I have always been a smiler. I was a happy little girl with blond curls and a perpetual smile. Every picture I’m in shows me grinning. Smiling has been my secret weapon for making it through nerve-racking job interviews and successfully eating cabbage served by a friend who didn’t know I couldn’t stand the stuff. The chances were slim that my parotid tumor would be cancer–it didn’t fit the profile. But my doctor couldn’t tell me the chances of partial facial paralysis.
“I won’t know until I’m in there,” he said. These types of tumors often lay on top of or are entangled with the facial nerve. The nerve could get stretched or cut.
A few weeks before surgery, I went to have a CT scan. In the waiting room, I sat next to a woman in her 70s. She smiled at me. I smiled back. “You’re very pretty,” she said. “You are, too,” I answered. But when I turned away, I stopped smiling.
I rebel against the traditional stereotypes of beauty. I see joy in unique-looking people. I deplore fashion magazines and have vowed that no daughter I have will think looks are more important than brains. I will go to my grave saying that beauty is only skin deep. But when there was a chance I could lose the thing I liked most about my own face, I became a narcissist.
I began to see perfect, smiling, winking faces everywhere. I practiced smiling in the mirror, holding the right corner of my lips down to see what I looked like. The effect was bad, physically and mentally. My smile went away long before I was ever under anesthesia.
The night before surgery, I was frantic. I lay awake, talking to my husband. I turned the slim chance of cancer into an inevitability and started thinking about how I could quit my job and order groceries online, avoiding public outings. He let me babble. When I gave him a chance to talk, he said, “I love you. Everything will be OK.” How many times have people in this world said that to each other before operations? But I did my best to believe him.
It was an early morning surgery. In the operating room, I looked up at the doctor. I wondered if he was apprehensive. A nurse, with a round face and a grandmotherly air, held my hand, and then I went under. I didn’t have any funny dreams, epiphanies or anything I can remember. For me, it felt as quick as a blink, and I woke in the recovery room to the doctor’s voice. “Vicki. Vicki. Smile for me, Vicki. Come on.”
The room was fuzzy, made blurrier by the fact that everything was white and gray and green. But I saw my doctor, surrounded by nurses. It felt like the scene in “The Wizard of Oz” where Dorothy wakes up in the end and says “And you and you and you were there!” The thought made me smile. And I could.
I doubt that people often cheer in the recovery room of hospitals. The grandmotherly nurse clapped. My doctor laughed, and left quickly. I found out later that he went right out to tell my husband and family in the waiting room that everything had gone just fine; no cancer, and the tumor had only been near the facial nerve. He was able to work around it.

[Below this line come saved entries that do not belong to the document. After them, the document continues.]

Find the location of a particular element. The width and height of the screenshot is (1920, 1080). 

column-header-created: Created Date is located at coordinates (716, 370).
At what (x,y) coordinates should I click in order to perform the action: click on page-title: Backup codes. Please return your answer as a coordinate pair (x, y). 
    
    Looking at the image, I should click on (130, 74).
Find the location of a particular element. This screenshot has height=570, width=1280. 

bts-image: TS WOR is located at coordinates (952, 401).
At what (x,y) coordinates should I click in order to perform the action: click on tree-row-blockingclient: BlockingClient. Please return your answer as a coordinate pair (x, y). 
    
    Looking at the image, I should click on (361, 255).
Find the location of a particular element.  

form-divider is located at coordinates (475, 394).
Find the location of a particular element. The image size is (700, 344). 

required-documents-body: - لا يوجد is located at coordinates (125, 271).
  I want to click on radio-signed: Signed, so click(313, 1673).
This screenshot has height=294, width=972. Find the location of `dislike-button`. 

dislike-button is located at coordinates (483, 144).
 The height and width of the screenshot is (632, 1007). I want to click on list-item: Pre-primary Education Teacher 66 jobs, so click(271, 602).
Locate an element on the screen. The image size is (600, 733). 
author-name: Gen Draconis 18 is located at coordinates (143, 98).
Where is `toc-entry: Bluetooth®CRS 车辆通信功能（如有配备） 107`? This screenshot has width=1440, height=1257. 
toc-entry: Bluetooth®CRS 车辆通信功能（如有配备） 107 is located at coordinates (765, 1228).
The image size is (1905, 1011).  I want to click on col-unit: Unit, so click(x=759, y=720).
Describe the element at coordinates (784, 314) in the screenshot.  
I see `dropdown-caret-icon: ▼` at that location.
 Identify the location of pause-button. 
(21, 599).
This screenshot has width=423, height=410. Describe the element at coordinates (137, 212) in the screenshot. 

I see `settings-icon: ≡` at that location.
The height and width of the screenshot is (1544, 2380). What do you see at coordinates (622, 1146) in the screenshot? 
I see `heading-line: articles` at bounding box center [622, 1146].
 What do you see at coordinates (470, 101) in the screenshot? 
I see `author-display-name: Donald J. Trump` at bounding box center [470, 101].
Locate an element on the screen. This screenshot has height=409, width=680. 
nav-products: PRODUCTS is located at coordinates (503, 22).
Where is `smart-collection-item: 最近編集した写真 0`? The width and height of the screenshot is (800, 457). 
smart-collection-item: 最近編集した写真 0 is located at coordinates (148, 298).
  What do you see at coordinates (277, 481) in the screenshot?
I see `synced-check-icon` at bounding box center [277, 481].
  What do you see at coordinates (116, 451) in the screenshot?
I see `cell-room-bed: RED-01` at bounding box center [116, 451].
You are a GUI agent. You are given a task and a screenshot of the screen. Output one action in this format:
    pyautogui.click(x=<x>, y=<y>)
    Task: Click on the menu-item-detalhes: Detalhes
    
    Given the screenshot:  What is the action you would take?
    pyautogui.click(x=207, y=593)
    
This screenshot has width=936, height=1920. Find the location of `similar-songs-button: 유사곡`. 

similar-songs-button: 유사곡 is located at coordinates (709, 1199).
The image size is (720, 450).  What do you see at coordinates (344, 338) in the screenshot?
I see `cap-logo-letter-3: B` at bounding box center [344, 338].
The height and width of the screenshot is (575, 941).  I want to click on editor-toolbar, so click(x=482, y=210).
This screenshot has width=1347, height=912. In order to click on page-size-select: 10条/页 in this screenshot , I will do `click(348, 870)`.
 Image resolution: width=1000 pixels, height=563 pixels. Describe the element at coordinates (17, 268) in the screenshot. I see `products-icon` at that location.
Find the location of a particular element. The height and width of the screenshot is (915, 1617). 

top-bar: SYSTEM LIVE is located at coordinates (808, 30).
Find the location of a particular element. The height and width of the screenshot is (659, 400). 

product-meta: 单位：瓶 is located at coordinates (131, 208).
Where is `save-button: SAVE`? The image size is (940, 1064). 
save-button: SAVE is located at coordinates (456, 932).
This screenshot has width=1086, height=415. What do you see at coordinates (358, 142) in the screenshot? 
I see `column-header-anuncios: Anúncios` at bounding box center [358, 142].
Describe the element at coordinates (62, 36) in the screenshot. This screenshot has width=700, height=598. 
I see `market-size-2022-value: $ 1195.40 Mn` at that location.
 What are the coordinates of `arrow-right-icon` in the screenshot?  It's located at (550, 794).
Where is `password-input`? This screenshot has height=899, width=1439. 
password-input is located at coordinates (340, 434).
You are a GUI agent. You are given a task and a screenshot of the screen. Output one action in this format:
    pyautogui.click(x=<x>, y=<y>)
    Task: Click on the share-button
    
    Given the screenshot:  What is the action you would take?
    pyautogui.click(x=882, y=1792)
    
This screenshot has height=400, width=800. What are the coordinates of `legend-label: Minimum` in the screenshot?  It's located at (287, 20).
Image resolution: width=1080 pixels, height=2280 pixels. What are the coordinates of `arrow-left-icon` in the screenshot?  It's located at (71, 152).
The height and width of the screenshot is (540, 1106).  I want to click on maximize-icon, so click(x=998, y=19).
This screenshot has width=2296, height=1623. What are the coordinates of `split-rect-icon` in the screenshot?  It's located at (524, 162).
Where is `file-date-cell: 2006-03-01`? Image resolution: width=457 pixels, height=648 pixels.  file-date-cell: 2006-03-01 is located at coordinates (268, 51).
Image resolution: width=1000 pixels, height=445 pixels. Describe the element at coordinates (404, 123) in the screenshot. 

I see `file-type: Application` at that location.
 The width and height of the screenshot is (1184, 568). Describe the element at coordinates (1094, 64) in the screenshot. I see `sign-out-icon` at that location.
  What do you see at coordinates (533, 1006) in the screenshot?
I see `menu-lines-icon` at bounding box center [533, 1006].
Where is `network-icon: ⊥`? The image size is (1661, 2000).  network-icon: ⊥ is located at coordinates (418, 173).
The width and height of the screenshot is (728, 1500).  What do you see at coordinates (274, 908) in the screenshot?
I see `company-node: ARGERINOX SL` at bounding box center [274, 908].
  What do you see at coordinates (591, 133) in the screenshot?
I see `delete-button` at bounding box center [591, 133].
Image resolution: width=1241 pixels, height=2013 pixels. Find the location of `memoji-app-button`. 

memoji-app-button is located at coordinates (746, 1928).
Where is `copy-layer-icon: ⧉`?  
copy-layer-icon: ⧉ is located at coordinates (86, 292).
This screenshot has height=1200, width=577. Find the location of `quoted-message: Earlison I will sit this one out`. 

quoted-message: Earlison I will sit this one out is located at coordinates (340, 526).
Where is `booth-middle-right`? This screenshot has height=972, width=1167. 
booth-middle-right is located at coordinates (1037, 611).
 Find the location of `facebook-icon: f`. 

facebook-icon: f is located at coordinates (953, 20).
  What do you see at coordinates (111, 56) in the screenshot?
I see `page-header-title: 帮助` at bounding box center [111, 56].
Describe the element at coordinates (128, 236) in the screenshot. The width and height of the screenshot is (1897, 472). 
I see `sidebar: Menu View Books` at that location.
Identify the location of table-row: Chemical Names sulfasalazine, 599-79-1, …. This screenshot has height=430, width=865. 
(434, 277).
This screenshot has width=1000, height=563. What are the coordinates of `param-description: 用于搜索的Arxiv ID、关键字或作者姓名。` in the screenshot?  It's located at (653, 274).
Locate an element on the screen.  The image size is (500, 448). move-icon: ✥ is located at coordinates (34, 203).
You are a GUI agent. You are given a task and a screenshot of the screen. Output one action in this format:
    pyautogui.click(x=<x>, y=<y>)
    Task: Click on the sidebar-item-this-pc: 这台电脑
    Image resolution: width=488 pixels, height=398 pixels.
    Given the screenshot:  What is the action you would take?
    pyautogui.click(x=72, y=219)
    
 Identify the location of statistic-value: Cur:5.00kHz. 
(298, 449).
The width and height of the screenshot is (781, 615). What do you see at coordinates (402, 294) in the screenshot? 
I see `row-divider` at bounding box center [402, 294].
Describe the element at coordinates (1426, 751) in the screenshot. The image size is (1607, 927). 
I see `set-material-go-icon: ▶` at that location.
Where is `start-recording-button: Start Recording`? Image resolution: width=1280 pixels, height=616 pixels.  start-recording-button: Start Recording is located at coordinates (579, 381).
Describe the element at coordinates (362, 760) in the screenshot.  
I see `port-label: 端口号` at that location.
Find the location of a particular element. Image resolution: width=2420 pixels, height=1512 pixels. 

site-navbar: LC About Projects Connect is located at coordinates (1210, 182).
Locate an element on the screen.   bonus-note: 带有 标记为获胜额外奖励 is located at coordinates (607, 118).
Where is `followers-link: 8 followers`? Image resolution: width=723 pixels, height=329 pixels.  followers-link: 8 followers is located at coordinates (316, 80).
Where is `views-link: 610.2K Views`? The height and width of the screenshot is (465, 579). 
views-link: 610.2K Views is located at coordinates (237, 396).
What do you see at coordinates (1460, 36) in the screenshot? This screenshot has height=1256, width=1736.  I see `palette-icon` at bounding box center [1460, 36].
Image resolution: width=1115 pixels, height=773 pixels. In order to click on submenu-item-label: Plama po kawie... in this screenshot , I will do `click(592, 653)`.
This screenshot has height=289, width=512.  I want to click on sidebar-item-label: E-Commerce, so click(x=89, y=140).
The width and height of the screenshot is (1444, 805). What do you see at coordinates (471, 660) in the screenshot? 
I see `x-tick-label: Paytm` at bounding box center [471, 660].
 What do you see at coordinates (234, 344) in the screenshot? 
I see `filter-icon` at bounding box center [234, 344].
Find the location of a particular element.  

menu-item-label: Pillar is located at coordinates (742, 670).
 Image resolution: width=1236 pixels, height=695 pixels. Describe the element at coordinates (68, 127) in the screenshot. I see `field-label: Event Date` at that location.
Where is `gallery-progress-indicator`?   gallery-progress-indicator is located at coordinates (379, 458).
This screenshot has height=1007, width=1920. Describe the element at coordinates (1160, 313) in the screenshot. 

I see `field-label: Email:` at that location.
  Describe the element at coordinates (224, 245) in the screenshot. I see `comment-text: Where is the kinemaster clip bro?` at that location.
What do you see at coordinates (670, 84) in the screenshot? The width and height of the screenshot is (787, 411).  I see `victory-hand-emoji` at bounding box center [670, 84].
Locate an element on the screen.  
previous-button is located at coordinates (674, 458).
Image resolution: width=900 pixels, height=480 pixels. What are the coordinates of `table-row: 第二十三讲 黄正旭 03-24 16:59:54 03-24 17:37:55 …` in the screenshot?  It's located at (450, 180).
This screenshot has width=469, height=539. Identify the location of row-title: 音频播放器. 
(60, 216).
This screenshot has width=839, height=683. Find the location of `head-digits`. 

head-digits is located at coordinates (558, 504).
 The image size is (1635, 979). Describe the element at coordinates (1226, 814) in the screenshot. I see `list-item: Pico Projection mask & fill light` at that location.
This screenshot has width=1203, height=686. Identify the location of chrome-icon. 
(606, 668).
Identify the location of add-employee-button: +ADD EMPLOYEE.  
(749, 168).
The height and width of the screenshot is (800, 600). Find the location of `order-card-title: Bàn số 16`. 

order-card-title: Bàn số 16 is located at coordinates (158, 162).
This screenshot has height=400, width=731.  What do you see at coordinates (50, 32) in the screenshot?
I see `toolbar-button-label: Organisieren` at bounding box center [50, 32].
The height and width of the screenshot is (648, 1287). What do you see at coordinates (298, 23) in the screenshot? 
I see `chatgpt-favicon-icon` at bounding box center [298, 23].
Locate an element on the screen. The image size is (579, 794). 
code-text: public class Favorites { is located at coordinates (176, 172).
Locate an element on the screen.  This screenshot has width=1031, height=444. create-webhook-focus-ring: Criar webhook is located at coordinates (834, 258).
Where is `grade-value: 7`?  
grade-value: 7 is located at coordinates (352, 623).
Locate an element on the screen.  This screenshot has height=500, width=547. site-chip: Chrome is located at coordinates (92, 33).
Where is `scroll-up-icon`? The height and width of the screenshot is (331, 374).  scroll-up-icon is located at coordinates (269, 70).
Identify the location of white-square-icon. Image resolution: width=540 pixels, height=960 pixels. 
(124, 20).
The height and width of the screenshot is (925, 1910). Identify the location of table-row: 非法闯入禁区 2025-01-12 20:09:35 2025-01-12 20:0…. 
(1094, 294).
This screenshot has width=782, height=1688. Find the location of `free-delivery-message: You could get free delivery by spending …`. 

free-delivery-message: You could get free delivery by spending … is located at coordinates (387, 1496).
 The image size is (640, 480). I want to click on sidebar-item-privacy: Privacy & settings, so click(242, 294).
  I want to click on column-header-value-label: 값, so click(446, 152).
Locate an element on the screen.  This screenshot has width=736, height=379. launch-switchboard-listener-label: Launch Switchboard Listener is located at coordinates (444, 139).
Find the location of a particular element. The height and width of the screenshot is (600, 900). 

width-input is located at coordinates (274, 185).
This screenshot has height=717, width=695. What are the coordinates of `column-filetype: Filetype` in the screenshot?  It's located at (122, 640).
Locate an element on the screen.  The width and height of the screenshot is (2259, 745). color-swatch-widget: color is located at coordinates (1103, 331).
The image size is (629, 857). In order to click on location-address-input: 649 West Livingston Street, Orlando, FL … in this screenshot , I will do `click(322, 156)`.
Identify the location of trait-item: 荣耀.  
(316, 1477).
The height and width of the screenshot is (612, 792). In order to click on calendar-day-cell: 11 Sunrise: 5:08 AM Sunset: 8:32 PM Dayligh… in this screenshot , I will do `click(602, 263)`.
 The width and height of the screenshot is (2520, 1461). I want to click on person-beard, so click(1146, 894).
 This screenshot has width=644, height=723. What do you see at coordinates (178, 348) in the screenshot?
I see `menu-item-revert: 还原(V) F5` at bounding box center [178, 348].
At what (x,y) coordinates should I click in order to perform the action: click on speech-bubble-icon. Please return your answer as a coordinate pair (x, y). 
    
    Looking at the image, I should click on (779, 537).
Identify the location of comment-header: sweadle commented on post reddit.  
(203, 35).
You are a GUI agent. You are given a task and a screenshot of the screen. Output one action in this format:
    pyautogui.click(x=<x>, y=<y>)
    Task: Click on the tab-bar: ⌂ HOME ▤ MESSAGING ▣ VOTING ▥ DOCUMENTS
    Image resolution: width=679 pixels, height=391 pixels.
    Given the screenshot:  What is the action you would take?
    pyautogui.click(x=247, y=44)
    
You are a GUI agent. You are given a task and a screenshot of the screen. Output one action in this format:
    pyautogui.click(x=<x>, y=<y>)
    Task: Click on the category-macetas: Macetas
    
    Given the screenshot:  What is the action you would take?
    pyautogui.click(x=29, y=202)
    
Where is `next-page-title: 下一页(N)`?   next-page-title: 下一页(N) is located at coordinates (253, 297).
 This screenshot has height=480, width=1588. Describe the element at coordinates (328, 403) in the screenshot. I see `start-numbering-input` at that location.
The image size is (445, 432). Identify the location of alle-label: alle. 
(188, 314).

Because of the surgery, I’ve lost a little feeling in my right ear, and it feels strange to put in earrings or when I can feel a cold breeze on the top half of my ear and not the bottom. But I have complete use of my eyes and lips, and only a little numbness in my right cheek. My smile works perfectly.
The only visible remnant of the surgery is a four-inch scar near the corner of my right jaw. It’s light pink, and curves up from my jaw to my ear. I have to wear sunscreen to protect it; if it gets a little redder, it will look just like a little smile. But I wouldn’t mind that. I’ve learned that smiles shouldn’t be taken for granted.